At BMOIL, when my withdrawal amount is posted in my account, the withdrawal date shown is that final date. However, I can withdraw any time prior to that date. I withdraw the full amount in January - usually in-kind shares plus some cash in C$ and US$. If I wanted to split the withdrawals, I could and would have to advise them of the schedule. 

It's been a while since my wife & I converted from RRSPs. We had however already opened small RRIF accounts several years earlier (so withdrawals would be considered pension income) . You can do that prior to when you are 71. Not sure, but our RRSP holdings may have just been moved into the existing RRIFs. I suppose we did fill in some forms at some point If so, they would likely have been obtained off the BMOIL site. No need to go to a branch, but I think we did just to make use of the interbank courier service!

As said above. Contact TDDI. Are they really that busy? I have been able to talk to BMOIL after acceptable wait time. But don't see that it is that urgent to do that right now.


----------



## AltaRed (Jun 8, 2009)

I do believe latest withdrawal dates are either Dec 1st or 15th, but one has to check with their own brokerage.

Likewise, my understanding is ANY brokerage allows a withdrawal at any time before the scheduled annual withdrawal date but I don't know if they then need to be told NOT to do another minimum annual withdrawal on the scheduled date. My understanding is it is the brokerage's computers that do the scheduled withdrawal, so a human would have to intervene to cancel or modify it for that year.

In my specific case, my first RRIF withdrawal is 2021 and I will program the system for a Dec 1st date each year to accommodate the latest of my maturity dates. However, it just so happens that I have only one maturing GIC that year and it is Febuary. So the plan is to withdraw my minimum then and ask them (Scotia) to cancel the scheduled withdrawal for Dec 1st. I don't know yet what the mechanism is for doing that.... Will know late this year after I set up the RRIF.


----------



## agent99 (Sep 11, 2013)

AltaRed said:


> Likewise, my understanding is ANY brokerage allows a withdrawal at any time before the scheduled annual withdrawal date but I don't know if they then need to be told NOT to do another minimum annual withdrawal on the scheduled date.

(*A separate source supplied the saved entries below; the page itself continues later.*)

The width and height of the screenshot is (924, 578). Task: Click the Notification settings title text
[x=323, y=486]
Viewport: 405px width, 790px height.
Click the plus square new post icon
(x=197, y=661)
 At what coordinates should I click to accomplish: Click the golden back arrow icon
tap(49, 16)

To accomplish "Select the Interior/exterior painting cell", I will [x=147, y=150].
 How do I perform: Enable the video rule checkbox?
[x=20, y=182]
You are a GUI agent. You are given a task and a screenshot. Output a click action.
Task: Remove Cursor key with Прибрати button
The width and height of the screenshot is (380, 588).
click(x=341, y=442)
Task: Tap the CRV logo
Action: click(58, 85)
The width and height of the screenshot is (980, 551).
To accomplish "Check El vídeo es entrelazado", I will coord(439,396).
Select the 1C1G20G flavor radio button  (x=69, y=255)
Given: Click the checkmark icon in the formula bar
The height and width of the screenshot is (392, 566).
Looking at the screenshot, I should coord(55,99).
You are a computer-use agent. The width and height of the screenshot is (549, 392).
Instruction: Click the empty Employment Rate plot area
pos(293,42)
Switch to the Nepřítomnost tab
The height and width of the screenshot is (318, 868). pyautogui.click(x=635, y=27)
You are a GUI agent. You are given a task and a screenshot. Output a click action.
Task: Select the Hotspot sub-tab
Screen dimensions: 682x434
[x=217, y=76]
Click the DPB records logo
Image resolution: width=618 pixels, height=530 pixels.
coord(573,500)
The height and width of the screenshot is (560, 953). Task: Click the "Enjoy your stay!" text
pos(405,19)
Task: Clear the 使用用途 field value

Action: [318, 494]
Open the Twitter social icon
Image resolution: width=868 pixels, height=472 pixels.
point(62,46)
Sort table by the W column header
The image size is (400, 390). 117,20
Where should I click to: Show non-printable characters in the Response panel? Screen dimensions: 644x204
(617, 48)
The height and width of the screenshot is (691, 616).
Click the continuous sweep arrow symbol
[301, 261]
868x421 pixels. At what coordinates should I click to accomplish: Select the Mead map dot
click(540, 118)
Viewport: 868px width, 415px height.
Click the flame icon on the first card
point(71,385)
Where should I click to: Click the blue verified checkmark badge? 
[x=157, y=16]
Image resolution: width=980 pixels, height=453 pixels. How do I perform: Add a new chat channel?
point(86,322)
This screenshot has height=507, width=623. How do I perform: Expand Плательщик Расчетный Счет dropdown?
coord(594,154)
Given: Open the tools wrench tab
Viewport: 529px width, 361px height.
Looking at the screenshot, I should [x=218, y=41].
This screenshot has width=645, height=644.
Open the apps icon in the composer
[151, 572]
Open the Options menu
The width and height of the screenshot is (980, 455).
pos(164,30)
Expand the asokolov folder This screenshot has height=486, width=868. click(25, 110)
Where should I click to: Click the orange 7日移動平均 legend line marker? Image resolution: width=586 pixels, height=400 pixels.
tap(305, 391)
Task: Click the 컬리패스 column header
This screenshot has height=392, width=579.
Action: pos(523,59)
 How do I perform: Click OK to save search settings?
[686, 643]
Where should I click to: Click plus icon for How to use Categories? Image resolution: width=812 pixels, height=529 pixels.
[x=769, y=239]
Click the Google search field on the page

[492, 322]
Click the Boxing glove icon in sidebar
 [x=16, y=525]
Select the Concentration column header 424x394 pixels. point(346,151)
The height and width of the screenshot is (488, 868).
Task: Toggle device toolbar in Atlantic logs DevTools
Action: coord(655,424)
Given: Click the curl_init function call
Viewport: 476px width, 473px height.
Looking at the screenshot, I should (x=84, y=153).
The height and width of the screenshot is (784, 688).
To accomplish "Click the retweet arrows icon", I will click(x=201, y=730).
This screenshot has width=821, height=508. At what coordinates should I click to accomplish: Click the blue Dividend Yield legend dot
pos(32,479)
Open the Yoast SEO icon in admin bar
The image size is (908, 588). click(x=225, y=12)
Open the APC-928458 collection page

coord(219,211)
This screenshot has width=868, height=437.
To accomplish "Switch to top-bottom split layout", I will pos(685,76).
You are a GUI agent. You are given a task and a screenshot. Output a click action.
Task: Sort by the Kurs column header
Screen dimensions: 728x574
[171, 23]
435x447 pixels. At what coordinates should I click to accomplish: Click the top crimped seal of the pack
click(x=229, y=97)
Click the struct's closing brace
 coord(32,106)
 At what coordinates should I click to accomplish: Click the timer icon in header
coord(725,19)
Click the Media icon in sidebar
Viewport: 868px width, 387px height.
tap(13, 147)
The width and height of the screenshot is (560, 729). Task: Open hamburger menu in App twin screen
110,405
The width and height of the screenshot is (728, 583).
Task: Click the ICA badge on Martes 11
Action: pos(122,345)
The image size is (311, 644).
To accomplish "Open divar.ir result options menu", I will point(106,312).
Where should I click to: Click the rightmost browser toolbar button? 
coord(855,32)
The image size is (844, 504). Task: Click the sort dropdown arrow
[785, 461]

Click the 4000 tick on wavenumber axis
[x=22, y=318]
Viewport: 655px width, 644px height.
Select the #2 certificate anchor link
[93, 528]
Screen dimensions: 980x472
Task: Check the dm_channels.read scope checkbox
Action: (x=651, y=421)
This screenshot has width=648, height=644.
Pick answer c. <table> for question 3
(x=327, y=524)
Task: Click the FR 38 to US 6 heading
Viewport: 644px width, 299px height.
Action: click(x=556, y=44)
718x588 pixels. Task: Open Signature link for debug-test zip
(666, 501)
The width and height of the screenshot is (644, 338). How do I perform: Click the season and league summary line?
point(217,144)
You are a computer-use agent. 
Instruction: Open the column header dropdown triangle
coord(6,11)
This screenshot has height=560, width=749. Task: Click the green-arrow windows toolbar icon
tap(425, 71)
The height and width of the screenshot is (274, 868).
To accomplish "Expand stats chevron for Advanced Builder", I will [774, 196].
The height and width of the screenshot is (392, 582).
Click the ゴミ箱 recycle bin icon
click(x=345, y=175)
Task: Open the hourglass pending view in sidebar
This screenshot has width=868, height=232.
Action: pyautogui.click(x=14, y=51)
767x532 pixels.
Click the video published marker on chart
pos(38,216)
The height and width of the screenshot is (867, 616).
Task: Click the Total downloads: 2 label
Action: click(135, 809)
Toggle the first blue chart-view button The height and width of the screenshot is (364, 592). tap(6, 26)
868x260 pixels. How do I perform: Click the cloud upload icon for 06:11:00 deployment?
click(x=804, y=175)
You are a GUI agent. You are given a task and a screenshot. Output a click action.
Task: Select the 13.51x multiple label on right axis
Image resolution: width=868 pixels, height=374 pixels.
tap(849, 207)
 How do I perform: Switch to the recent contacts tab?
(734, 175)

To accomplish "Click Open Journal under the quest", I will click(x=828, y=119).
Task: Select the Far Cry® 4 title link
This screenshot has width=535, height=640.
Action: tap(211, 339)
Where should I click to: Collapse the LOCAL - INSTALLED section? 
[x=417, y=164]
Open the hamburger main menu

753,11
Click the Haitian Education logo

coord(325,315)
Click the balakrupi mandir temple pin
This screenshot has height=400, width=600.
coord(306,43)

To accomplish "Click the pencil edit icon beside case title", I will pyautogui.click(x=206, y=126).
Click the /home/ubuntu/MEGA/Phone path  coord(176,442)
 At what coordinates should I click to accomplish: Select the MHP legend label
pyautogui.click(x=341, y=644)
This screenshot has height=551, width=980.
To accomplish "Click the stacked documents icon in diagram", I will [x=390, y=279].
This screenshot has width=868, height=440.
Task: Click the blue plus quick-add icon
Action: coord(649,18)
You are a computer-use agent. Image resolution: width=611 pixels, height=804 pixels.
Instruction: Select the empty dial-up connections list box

At BMOIL, I don't have to tell them anything. They by default show the final date and if I withdraw earlier (I always do), it doesn't result in a second withdrawal, because they already know I have made the minimum withdrawal. Been doing it this way for years.


----------



## like_to_retire (Oct 9, 2016)

agent99 said:


> At BMOIL, I don't have to tell them anything. They by default show the final date and if I withdraw earlier (I always do), it doesn't result in a second withdrawal, because they already know I have made the minimum withdrawal. Been doing it this way for years.


That's hopefully the way it is at TDDI.

So if someone had a ladder and there was a GIC maturing Dec 15 and the mandatory withdrawal date was Dec 1, there would be no cash available to withdraw. I would hope they would allow you to tell them which GIC to draw down the principle on.

ltr


----------



## Money172375 (Jun 29, 2018)

It seems there are differing approaches from different FIs. I‘ve found ones that will take the AMP from the lowest rate GIC, while others will take from the GIC with the nearest maturity date. I too am curious how TDDI does it.


----------



## AltaRed (Jun 8, 2009)

So Money, which discount brokerages will take from the lowest rate GIC?

I've heard anecdotal info on another forum that RBC Direct Investing does that, but as LTR said, that is not what those of us in ladders want. We want it taken from the GIC with the closest upcoming maturity date.

LTR - I hope you would get a courtesy call to ask first before they act, or if they were actually logical, they'd take it from the GIC maturing 15 days later......


----------



## Money172375 (Jun 29, 2018)

I didn’t take the time to write down which ones do what......just a quick google search showed there are a variety of methods. I‘m decades away from RIFing. Let me know what you find out. 

ps. Another way to contact TD is through the Communications tool bar within Easyweb. Not sure if they will answer TDDI questions though. I’ve also had success reaching them through Twitter DMs.....their phones still seem backed up/broken.


----------



## like_to_retire (Oct 9, 2016)

Money172375 said:


> I’ve also had success reaching them through Twitter DMs.....their phones still seem backed up/broken.


OMG, Twitter? 

As I said earlier in the thread, I still have a year and a half before I have to go down this road, but since I don't have neither a Twitter or Facebook account, that just doesn't work for me and many others I'm afraid.

Hopefully I'll have figured this all out by then and I don't have to resort to freaking Twitter.

ltr


----------



## Money172375 (Jun 29, 2018)

Hey...it’s an option and probably one of the least busiest channels.


----------